AB 2020-02: Board Diversity

Purpose

This Advisory Bulletin (AB) applies to the Federal Home Loan Banks (Banks) and the Banks’ Office of Finance (OF) (collectively, the System). The AB provides guidance on the diversity and inclusion (D&I) program oversight responsibilities of the System’s boards of directors (Board). The AB addresses D&I programs required of the System and for which the Boards should exercise appropriate oversight. To meet oversight obligations, the Board should become familiar with the legal concepts related to D&I, its administration by the System, the role of the Federal Housing Finance Agency (FHFA or Agency) related to statutory and regulatory authorities and expectations related to D&I.

Background

Congress adopted provisions regarding D&I for regulated entities and FHFA as section 1116 of the Housing and Economic Recovery Act of 2008. 12 U.S.C. § 4520. The statute required the regulated entities to create an office or designate an office to carry out the section focused on diversity in management, employment, and business activities in accordance with standards and requirements as the Director of FHFA would establish. In December 2010, FHFA adopted a final rule implementing the law, at 12 CFR Part 1223, for its respective regulated entities. The regulation included a requirement to encourage the consideration of diversity in nominating or soliciting nominees for positions on the Board of Directors of each regulated entity. 12 CFR 1223.21(b)(7).

Formal D&I supervision of the regulated entities began after the FHFA Office of Minority and Women Inclusion (OMWI) performed baseline reviews of their D&I programs in 2015 and 2016 [1].

In 2015, the Agency amended the regulation to require each Bank and the OF to report annually on demographic information related to their Boards. 12 CFR 1223.23(b)(10)(i). Subsequently, the Agency developed and implemented a D&I Examination Module that became effective on January 1, 2017 [2]. In July 2017, FHFA finalized regulation amendments requiring the regulated entities, among other things, to adopt strategic plans to promote and ensure the inclusion of minorities, women, and individuals with disabilities in their workforce at all levels of the organization, as well as minority-, women-, and disabled-owned businesses in their contracting activities and financial activities. 12 CFR 1223.21(d). Consistent with FHFA’s corporate governance regulation, 12 CFR 1239.4(a), the Board has ultimate responsibility for its regulated entity’s achievement of the requirements of the regulation.

**Task requirements**:
a: Duplicate the passage of the board diversity bulletin starting with "Formal D&I supervision" and going on through "and 2016 [1].".
b: Pick up the board diversity bulletin after its last sentence and continue it.

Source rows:

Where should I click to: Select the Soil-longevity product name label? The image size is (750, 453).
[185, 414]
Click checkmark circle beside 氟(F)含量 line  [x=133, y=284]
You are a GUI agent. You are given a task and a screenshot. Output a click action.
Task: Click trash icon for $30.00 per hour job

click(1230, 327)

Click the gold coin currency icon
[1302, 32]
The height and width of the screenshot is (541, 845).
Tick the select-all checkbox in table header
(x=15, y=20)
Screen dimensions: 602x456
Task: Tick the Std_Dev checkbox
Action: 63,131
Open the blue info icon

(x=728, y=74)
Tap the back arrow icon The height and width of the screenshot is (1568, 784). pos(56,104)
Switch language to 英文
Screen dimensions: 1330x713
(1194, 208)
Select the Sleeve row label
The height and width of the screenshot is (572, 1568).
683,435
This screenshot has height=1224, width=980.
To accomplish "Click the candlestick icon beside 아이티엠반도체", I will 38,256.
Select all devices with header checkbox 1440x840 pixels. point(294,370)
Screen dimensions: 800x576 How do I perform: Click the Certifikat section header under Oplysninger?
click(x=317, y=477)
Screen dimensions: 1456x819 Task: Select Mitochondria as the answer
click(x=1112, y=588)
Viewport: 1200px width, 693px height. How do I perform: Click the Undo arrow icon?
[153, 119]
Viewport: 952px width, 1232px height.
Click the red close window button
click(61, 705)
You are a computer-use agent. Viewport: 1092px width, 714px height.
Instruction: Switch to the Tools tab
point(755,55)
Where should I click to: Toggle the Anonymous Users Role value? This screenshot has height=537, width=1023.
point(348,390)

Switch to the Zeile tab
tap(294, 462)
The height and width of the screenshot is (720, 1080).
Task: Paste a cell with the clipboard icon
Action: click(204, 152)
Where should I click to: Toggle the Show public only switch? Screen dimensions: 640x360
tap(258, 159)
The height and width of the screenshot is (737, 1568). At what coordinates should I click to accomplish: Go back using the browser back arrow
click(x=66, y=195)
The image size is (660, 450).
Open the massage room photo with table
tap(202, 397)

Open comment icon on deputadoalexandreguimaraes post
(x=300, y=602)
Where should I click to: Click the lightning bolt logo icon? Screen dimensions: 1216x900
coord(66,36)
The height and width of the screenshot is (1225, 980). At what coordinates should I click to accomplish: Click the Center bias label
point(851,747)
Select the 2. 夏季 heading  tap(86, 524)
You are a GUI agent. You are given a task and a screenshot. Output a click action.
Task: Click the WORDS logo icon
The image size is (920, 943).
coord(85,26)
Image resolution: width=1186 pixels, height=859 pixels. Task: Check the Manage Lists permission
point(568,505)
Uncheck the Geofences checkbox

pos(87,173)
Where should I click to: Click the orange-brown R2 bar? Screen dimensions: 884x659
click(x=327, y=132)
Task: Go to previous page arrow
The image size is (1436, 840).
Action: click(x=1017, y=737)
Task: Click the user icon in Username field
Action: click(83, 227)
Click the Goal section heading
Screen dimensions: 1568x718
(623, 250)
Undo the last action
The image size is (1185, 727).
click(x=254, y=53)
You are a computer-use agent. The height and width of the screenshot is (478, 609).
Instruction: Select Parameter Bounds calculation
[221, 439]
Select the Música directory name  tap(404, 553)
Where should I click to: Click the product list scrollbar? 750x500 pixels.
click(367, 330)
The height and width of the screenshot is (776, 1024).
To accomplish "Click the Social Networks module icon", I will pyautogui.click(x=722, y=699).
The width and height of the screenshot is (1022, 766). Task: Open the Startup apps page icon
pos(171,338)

**Answers in order**:
a:
Formal D&I supervision of the regulated entities began after the FHFA Office of Minority and Women Inclusion (OMWI) performed baseline reviews of their D&I programs in 2015 and 2016 [1].

b:
Guidance

Board Oversight

Each Board of Directors is responsible for oversight of the entity’s respective D&I programs in their entirety, which includes setting the strategic goals and ensuring the appropriate management “tone at the top.” Each Board should oversee the entity’s D&I program through review of its efforts as evidenced in reports provided by management, including the Chief Executive Officer and OMWI Officer. Such reports should include information and data on D&I strategic goals; resource adequacy (human, technological, and financial); and integration of contractual parties with the entity’s businesses and activities.
To address management activities regarding D&I, directors must have ongoing familiarity with D&I requirements and pay due attention to the entity’s D&I efforts and accomplishments. The Board should seek to assure itself that the entity’s D&I program is conducted in line with statutory and regulatory requirements to promote diversity and ensure inclusion. The Board should expect ongoing reporting regarding the entity’s initiatives as well as D&I accomplishments, progress, or challenges for the entity in areas identified by statute and regulation.

Board Directors — Effective Oversight

In order to facilitate effective oversight of the D&I program, the Board should be provided sufficient information on an ongoing basis on D&I obligations and progress to oversee effectively the entity’s D&I programs. The Board should assure that the reporting by management and the OMWI Officer is in line with law and regulation. If necessary, the Board should seek such external assistance, as it may require, to review, understand, and provide input on the entity’s D&I program. The Board should consider, as well, efforts to enhance diversity among its membership in line with law and regulation.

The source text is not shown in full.